Just how ready is the cocoa sector for EUDR?

By Gill Hyslop

- Last updated on GMT

A report by a coalition of leading retailers has found both positive and disappointing progress in the cocoa sector. Pic: GettyImages
A report by a coalition of leading retailers has found both positive and disappointing progress in the cocoa sector. Pic: GettyImages

Related tags EUDR Cocoa Traceability

Despite a deadline that is still seven months away, the incoming EU Deforestation Regulation (EUDR) is already driving efforts on the traceability of cocoa supplies. Conversely, the same study found a distinct lack of progress on other critical issues within the sector.

The Retailer Cocoa Collaboration (RCC) – a coalition of 11 of the leading retailers in the UK and EU, including Tesco, Sainsbury’s, Carrefour and Lidl – has published it latest trader assessment, which has revealed a positive shift towards the traceability of supplies.

The bittersweet report, however, also revealed the disappointing progress in tackling poverty and child labor within the sector.

The report is based on a questionnaire sent to nine global cocoa traders in the RCC Member supply chain to assess their performance in 2023 against a range of social and environmental metrics. Only seven responded, however, the two non-responders were assessed based on publicly available information and data supplied in previous years.

The assessment revealed the forthcoming EUDR​ - set to be enforced in December 2024 - is already driving progress in making direct supply chains traceable, with the average portion of trader’s direct supply of cocoa traceable to farm jumping from 52% in 2022 to 71% in 2023.

“This is welcome news,” said Holly Cooper, lead author and senior consultant for sustainable advisors 3Keel, which was commissioned to compile the report.

“However, it’s a different story when it comes to cocoa from indirect sources.”

A key takeaway is that indirect supply chains remain risk hotspots for environmental and human rights issues. Nearly all of the traders’ commitments cover just the direct portion of their supply chain, leaving risks of unchecked human rights abuses and deforestation in a significant proportion of supply chains.

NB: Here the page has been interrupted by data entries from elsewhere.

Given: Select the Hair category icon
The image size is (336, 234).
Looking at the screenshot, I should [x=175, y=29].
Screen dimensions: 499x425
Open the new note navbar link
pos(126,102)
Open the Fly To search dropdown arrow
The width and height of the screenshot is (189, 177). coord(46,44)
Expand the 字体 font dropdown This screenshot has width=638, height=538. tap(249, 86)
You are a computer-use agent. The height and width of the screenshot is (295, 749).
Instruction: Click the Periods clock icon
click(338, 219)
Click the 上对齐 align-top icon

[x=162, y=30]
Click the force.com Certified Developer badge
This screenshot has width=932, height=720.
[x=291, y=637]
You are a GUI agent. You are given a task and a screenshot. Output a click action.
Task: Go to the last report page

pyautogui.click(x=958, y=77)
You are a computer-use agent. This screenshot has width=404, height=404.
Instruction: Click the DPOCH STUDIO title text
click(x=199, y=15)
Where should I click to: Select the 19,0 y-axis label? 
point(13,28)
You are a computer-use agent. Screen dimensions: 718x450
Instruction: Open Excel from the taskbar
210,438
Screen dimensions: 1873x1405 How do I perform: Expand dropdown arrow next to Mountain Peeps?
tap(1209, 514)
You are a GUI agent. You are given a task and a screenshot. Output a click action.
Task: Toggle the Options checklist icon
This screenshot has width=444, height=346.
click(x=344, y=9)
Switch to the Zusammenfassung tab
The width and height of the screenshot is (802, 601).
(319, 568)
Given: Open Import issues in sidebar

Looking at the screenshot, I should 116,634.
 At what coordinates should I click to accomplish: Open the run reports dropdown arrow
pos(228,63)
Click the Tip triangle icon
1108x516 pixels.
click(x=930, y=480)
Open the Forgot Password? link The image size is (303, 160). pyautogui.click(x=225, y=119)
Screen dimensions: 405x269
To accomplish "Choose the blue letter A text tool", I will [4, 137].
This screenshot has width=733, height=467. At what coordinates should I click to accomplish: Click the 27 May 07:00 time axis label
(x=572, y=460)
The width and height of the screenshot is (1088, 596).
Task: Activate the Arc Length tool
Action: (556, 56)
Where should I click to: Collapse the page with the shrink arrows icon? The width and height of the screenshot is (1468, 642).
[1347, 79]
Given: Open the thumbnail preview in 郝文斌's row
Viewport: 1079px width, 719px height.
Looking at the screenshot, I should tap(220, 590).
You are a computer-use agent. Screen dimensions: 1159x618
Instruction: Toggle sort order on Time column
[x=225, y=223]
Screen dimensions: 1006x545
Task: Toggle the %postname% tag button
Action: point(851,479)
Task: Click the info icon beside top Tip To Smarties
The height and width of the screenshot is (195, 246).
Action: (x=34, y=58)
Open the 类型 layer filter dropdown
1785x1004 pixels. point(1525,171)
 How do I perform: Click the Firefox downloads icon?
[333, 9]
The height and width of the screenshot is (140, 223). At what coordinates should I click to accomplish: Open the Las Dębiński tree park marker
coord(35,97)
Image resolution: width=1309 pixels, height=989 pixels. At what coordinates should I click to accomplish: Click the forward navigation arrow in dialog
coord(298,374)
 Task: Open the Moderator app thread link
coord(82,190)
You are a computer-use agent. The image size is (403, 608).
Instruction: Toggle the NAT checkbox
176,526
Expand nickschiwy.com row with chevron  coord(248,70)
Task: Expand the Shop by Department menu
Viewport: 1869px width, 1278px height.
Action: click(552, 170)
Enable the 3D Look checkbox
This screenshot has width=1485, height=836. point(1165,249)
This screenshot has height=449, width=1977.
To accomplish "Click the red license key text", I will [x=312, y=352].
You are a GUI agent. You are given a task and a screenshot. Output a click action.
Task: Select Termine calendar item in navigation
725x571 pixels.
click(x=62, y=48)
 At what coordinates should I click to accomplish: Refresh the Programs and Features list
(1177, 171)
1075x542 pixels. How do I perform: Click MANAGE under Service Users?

Direct supply involves the trader buying directly from a cocoa farmer. Indirect supply, on the other hand, uses various intermediaries.

In 2022, the average proportion of a trader’s indirect supply of cocoa traceable to farm was just 9%, increasing to 22% in 2023.

“Traders source as much as 97% of their cocoa indirectly, so this means that overall, the sector is not yet ready for the EUDR,” said Cooper.

“More fundamentally, this lack of traceability means the sector has significant blind spots in its ability to understand and address sustainability risks in the cocoa supply chain.”

Watch out for our upcoming interview with Julie Robey, Cargill’s customer sustainability leader, who shared why transparency matters and explained how brands can leverage transparent supply chains in product messaging and storytelling during a presentation at Sweets & Snacks Expo.

This could have a knock-on effect on the bakery and snacks sectors, both major users of chocolate. Cocoa prices have reached unprecedented highs in the past few months, ​driven by poor harvests in key producing regions like Western Africa, where most the world’s cocoa is grown. The limited progress identified in the RCC report could put the sector at further risk.

“With global supply tight and prices exceptionally high, there is real risk that progress on addressing environmental and social issues could be stalled or even reversed in the scramble for high-quality supply,” said Cooper.

“The lack of policies and commitments covering indirect supply make these particularly high-risk.”

Breaking it down

While most traders now have a zero deforestation commitment and policies in place, these are nearly always limited in scope by geography and exclude land conversion.

Despite being a focus for action in cocoa supply chains for many years, there is a distinct lag when it comes to paying farmers a living wage and eradicating child labor.

Only five traders reported data on the use of Child Labour Monitoring and Remediation Systems (CLMRS), a key tool for traders to tackle child labor.

None of the traders reported CLMRS use within indirect supply chains, highlighting a very significant risk of child labor occurring.

Two traders reported that just over half their direct supply farmers receive a living income. Three reported that 10% or fewer did so.

Only one trader reported that 51% of farmers in their indirect supply chain received a livingly income.